It goes without saying, but say it anyway" - Mary Chapin Carpenter


       It feels good to be back in this place. Shared, common ground. Sometimes you gotta take a temporary detour to return home to yourself. That's my story. Maybe it's yours, too.  This is what I know, we can be awfully cruel to ourselves, and it can feel sickly safe to wield that weapon turned inward. As write this, I celebrate six months in recovery. My heart is a wailer. Heavy. Pumping blood. Live, it says, just a little bit harder if you have to. Because you have to. Hope may be elusive, and ever on the move, but I'm staying on its trail. 

All my life all I wanted was to be whole. Not broken, not ill-fitting in this body I carry around like a bag of ancestral trauma-stones, not shell shocked from a childhood war I was drafted into straight outta the womb, not... me. But I am me. And there is no whole. I sorta feel the way Jon Dee Graham feels about it: "not beautifully broken, just broken, that's all." But that's not all. There's beauty in the break, but it don't sit pretty in us. It can be hard to locate some days. But there are days. Hours. Minutes. I reckon one reason we create is to try and put our feelers on it. That fracture of light pouring in through the crack in us. It's daunting: to not be whole but to work with the pieces we've been given. And to make those pieces shine.

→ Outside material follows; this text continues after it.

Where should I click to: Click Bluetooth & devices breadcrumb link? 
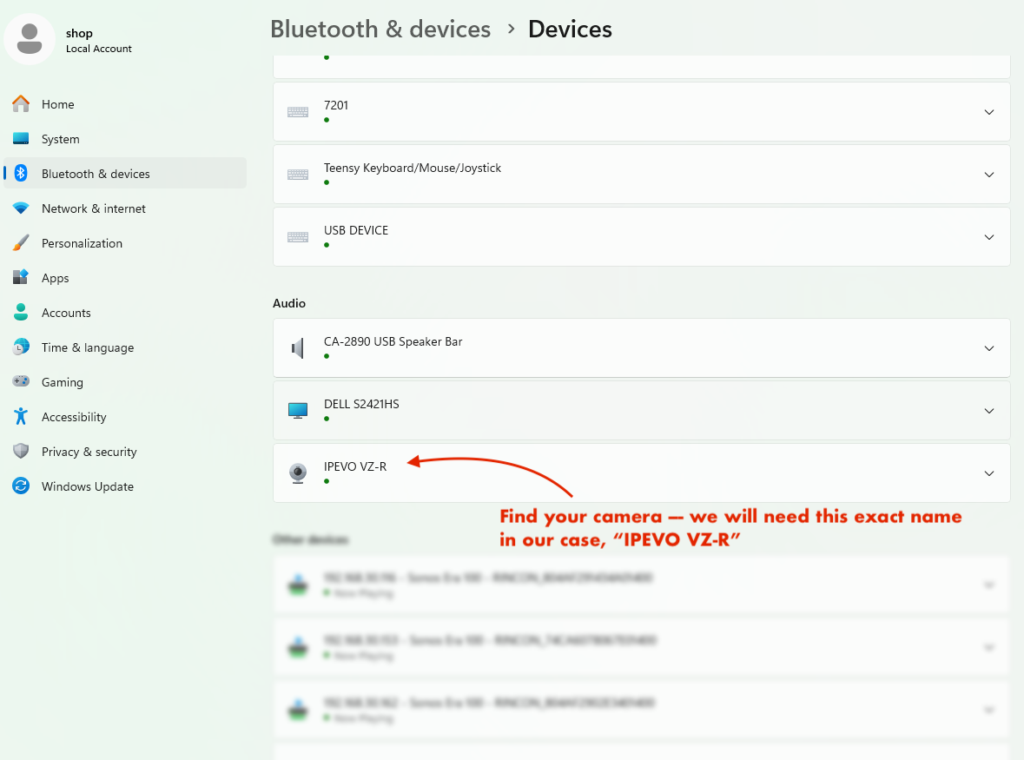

I remember this moment in rehab, a life time ago, when I first made contact with the inner child in me. It took the form of a crumpled teddy bear on the floor. We had been asked to pick stuffed animals out of a closet to represent our inner child. For weeks I refused to indulge what I determined was hippy nonsense. So every day, when I got to group, I would just sorta toss my floppy eared bear to the ground beside my chair. I don't know what it was, how it happened, but one day I looked down and saw that bear laid out on the floor by the wall and I saw... little-me, a kid convinced they might actually die at the hands of their own parents. And not an entirely unfounded fear at that.

​I thought, goddamn, they look so scared and all alone in the world. When I say I wept, I wept. No, I wailed. "Why don't you pick them up," one of the counselors asked. My hands were shaking, my chest heaving. I didn't quite have the language for it yet, but I was being asked in that moment to be a parent to myself. I'm telling you this because that's the pain we try to remove in ways that only add more pain. That's what addiction is. The why and how of it. Life asks us to pick the thing up. Look it in the eye. Take better care than was taken with us. 

"Fight when you need to fight, but don't turn the weapon on yourself," someone once told me. I am so good at self harm, but self love, it's a muscle I must fight to work every single day. Most of us didn't get exactly what we needed. And there's some truth to "not beautifully broken, just broken." It's painful to have lived through what we've lived through. What was done to us. It was so unfair. We didn't stand a fighting chance. But maybe we do now. That's the rub. We were given bad information about ourselves, and the world. There's a lot to learn and unlearn. Terrible things happen, but grace-points do silver through like ineffable moments of unnameable beauty. I can name a moment. Once I saw a parent on a train console their angry child by asking them "what are you feeling right now, kiddo? It's ok, whatever it is, just let's talk about it." Just let's talk about it. Damn. Ok. That's it. What most of us needed was to just be able to talk about it. Our insides. The burning. 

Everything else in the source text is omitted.